<<<<

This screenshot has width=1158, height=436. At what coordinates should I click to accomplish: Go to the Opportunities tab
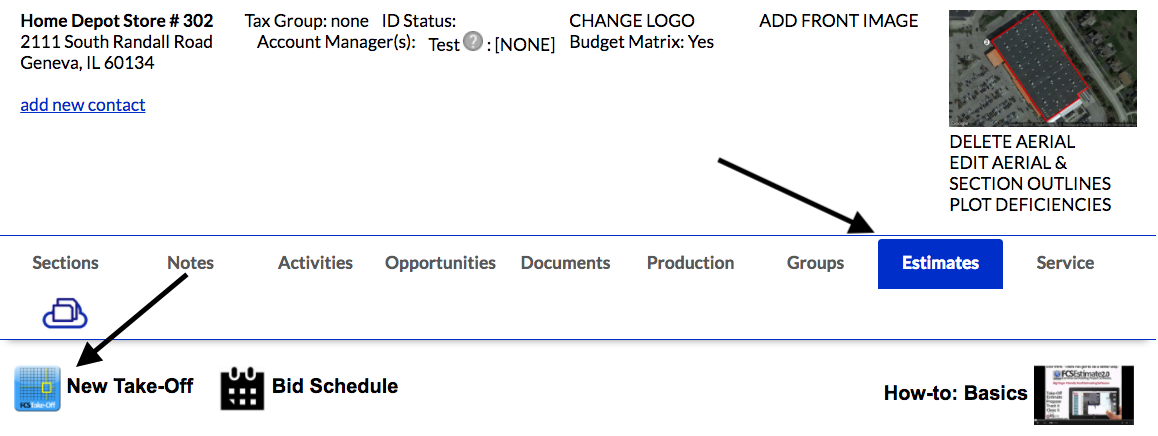(x=440, y=263)
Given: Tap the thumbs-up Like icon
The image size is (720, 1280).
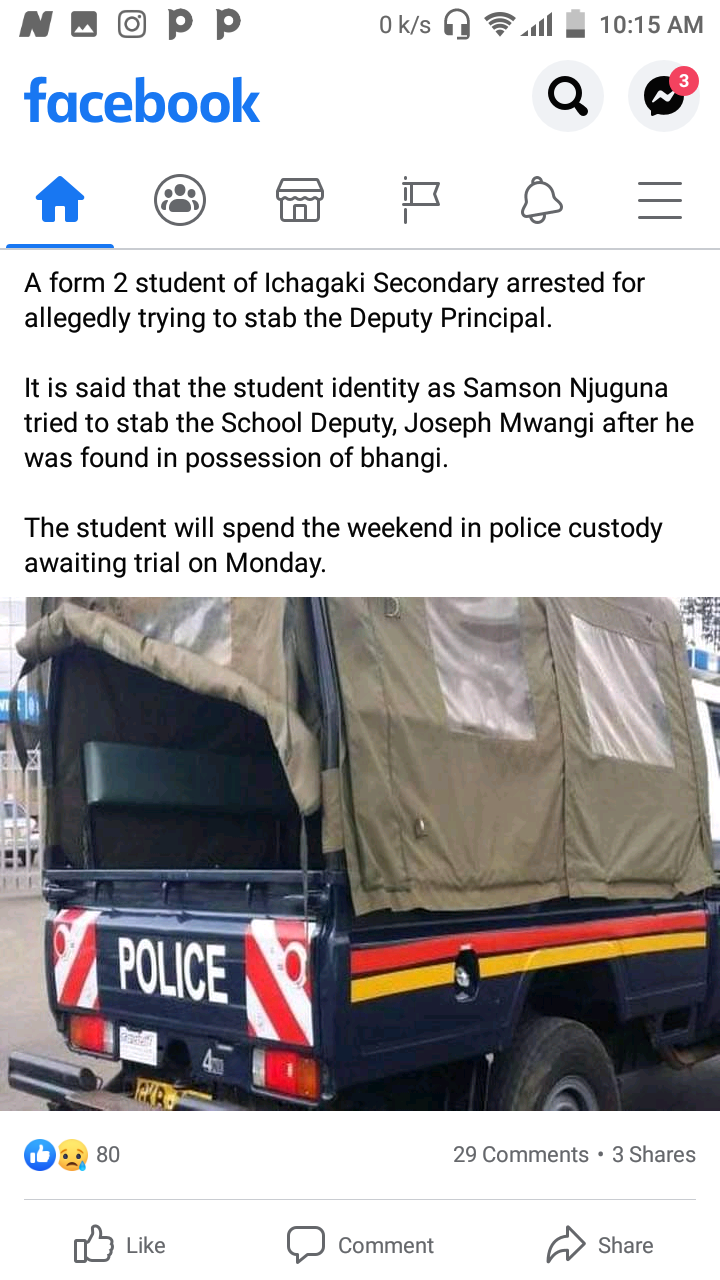Looking at the screenshot, I should (x=94, y=1245).
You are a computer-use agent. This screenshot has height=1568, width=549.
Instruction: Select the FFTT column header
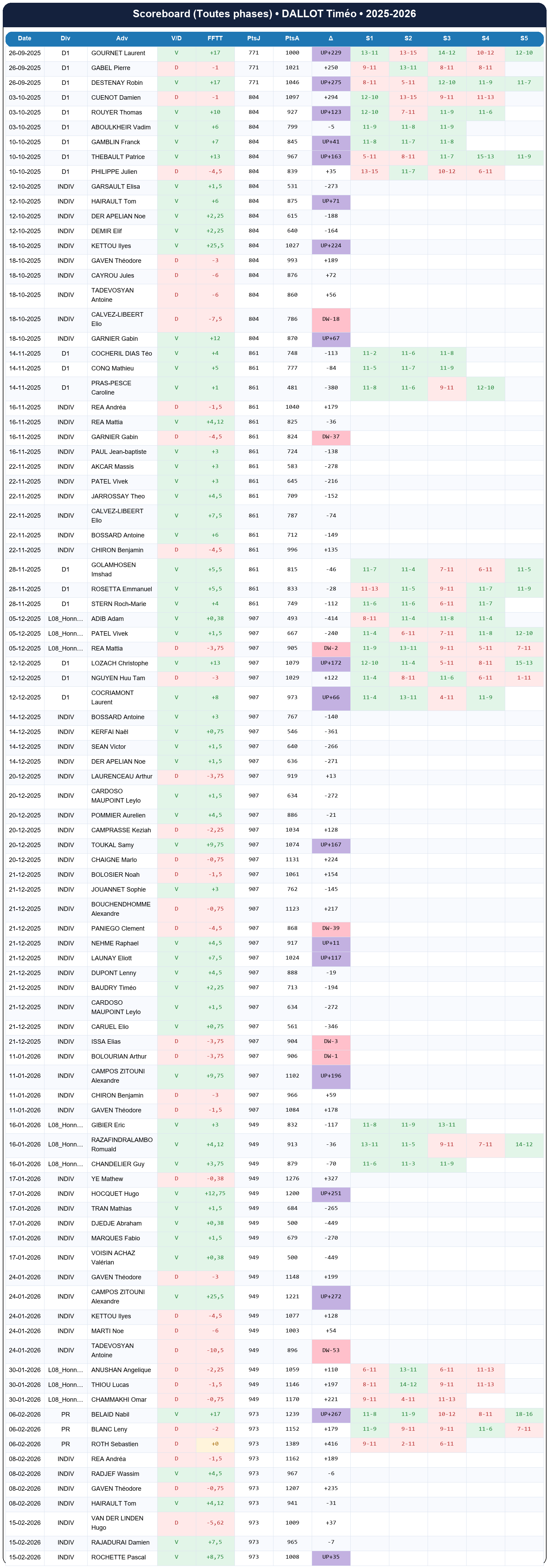215,38
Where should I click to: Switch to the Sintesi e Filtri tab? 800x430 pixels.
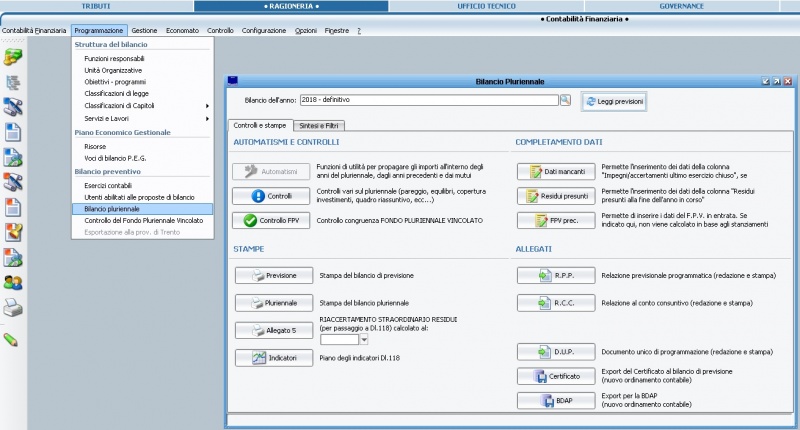coord(318,126)
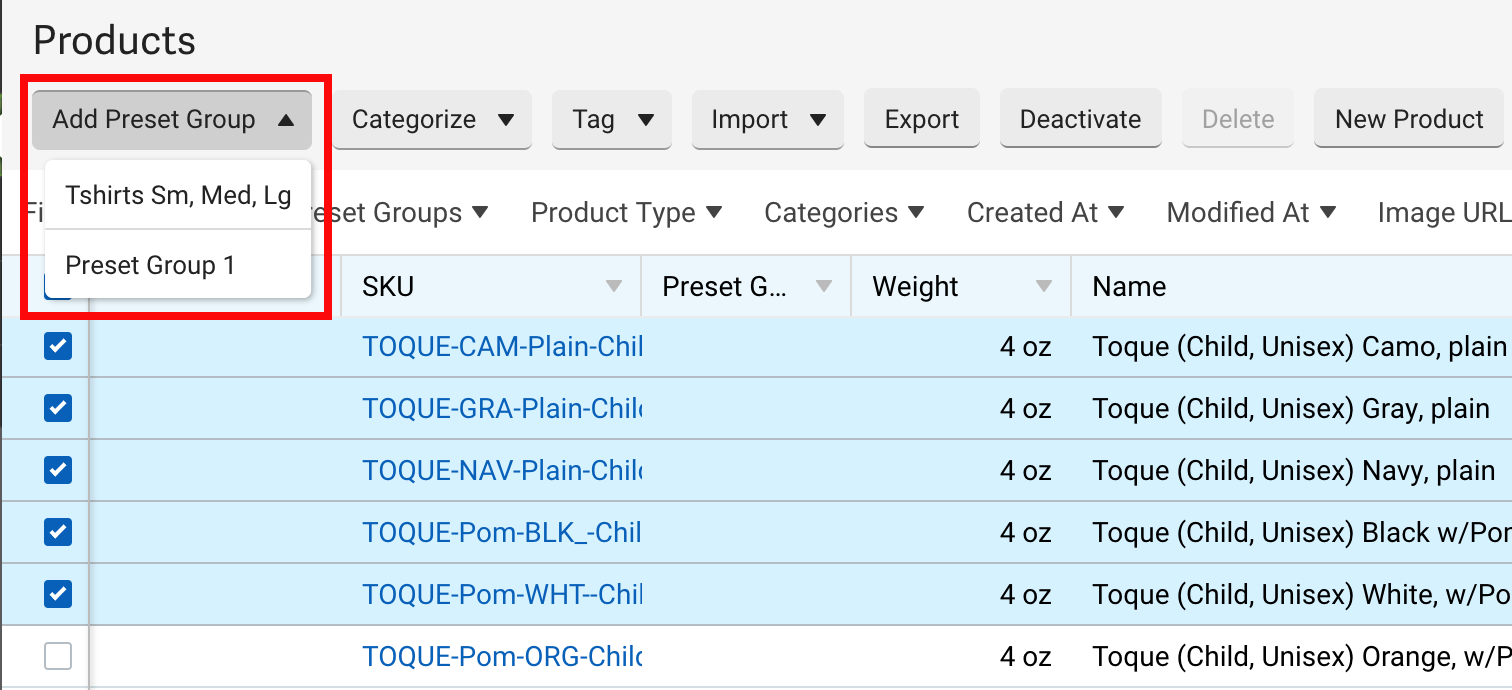Click the SKU column sort arrow

pyautogui.click(x=614, y=287)
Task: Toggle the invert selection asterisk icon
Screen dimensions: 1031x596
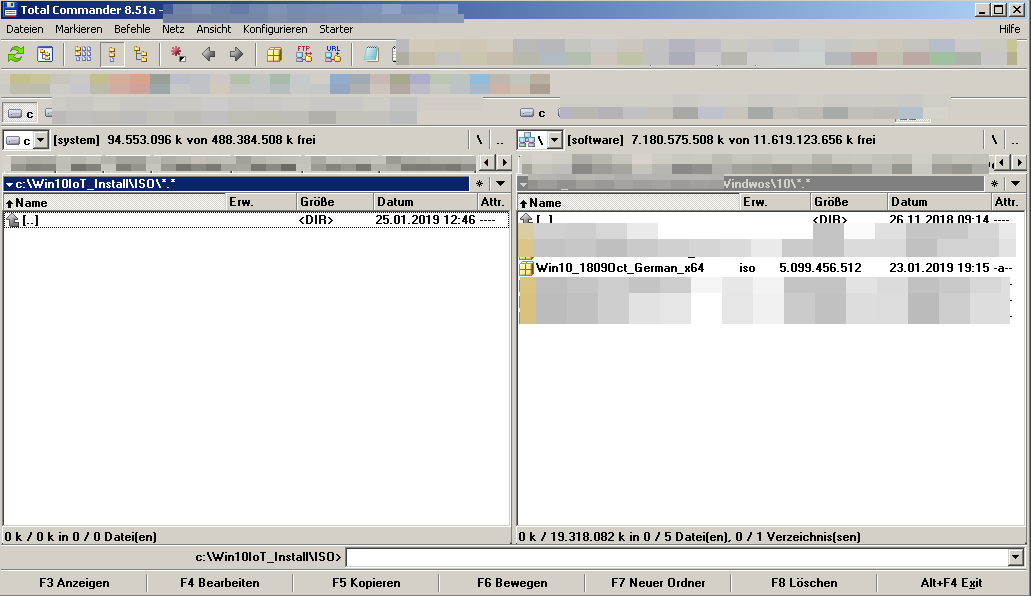Action: (178, 54)
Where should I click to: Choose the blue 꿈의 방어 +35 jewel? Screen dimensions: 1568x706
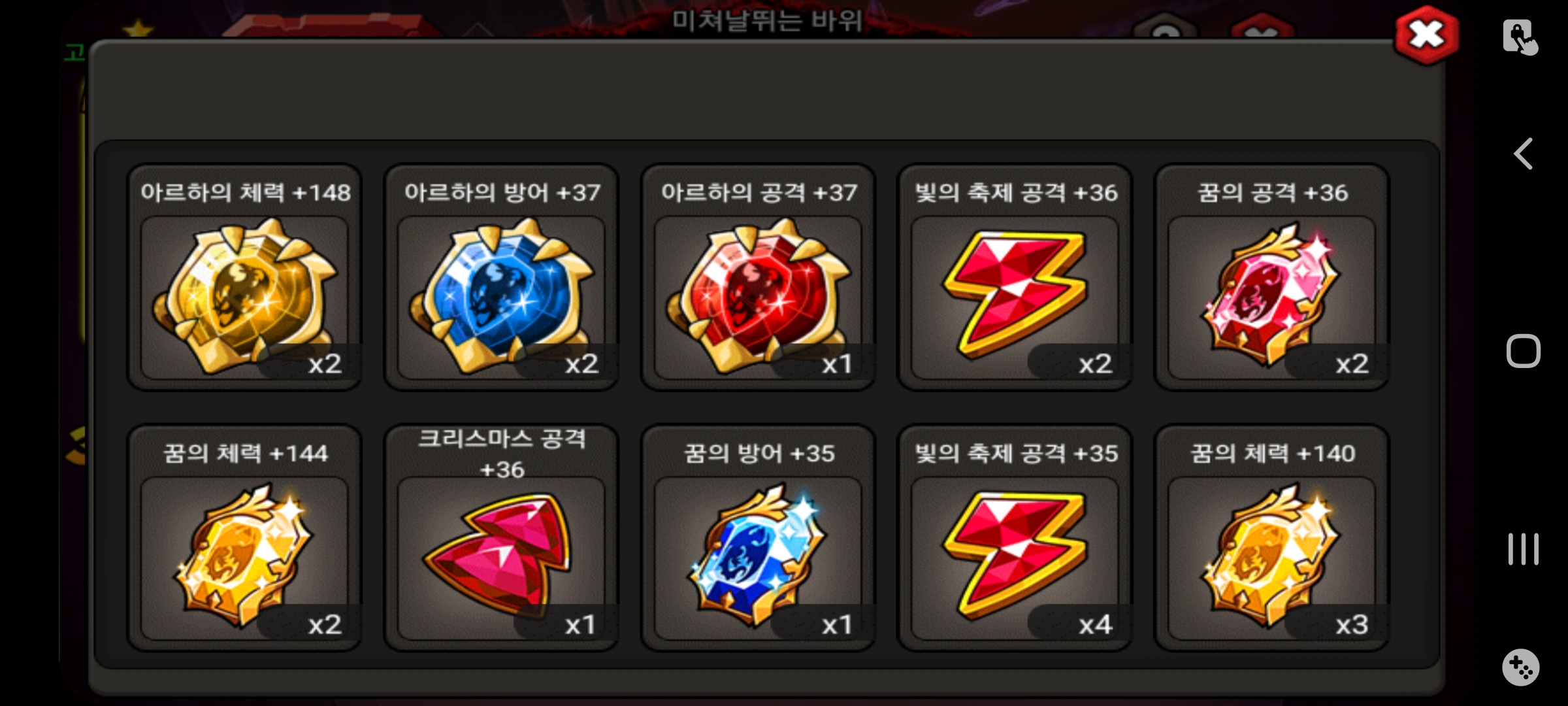pos(758,558)
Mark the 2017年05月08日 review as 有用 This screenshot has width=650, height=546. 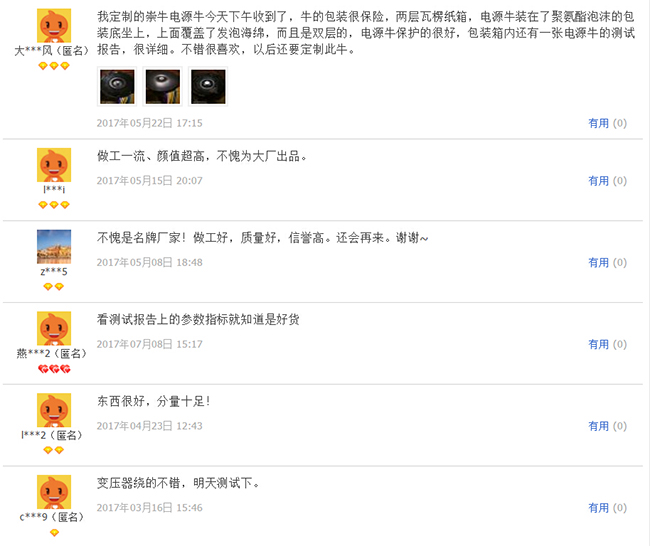click(x=599, y=262)
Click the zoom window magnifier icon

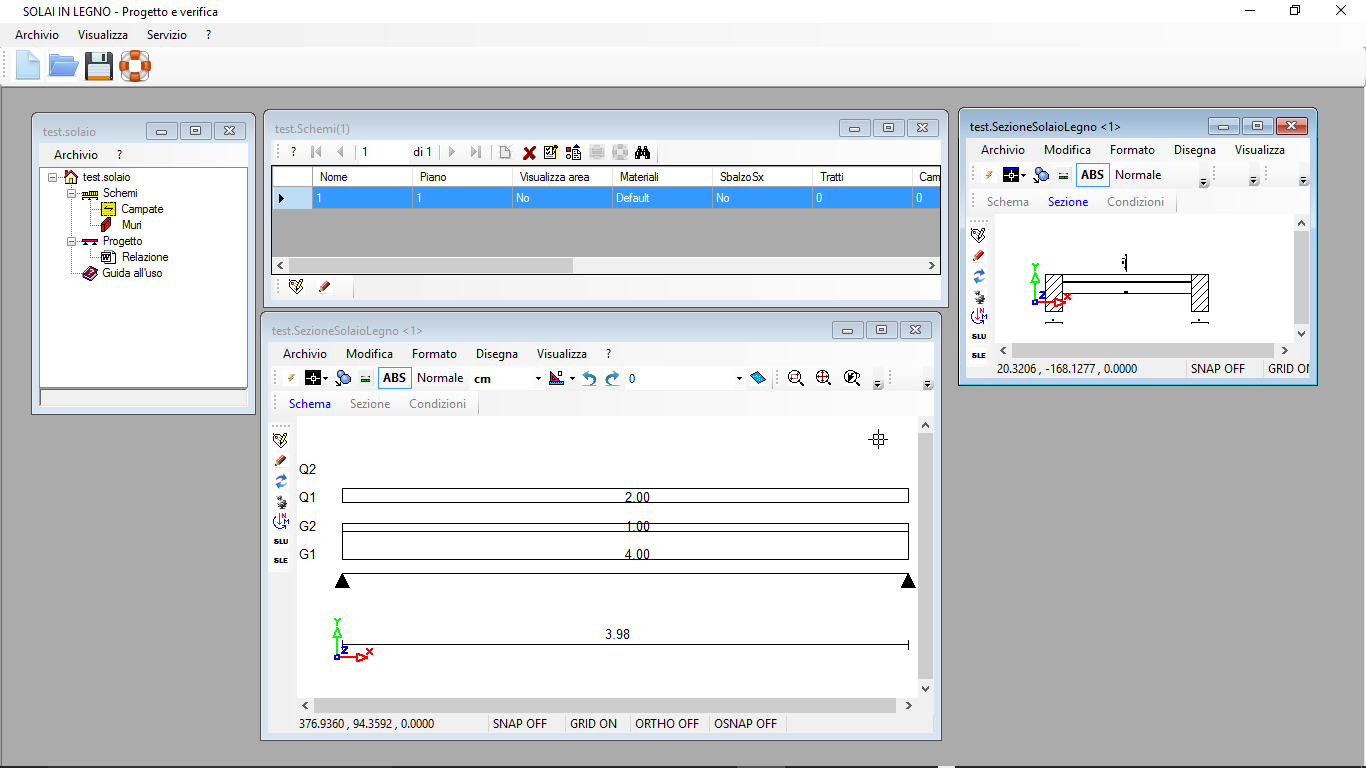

>>>>

- TASK BRIEF
Your answer must be every line from the listing above that holds the string "icon".

- SOLUTION FOR THIS PROBLEM
Given: Tap the thumbs-up Like icon
Task: Toggle the invert selection asterisk icon
Click the zoom window magnifier icon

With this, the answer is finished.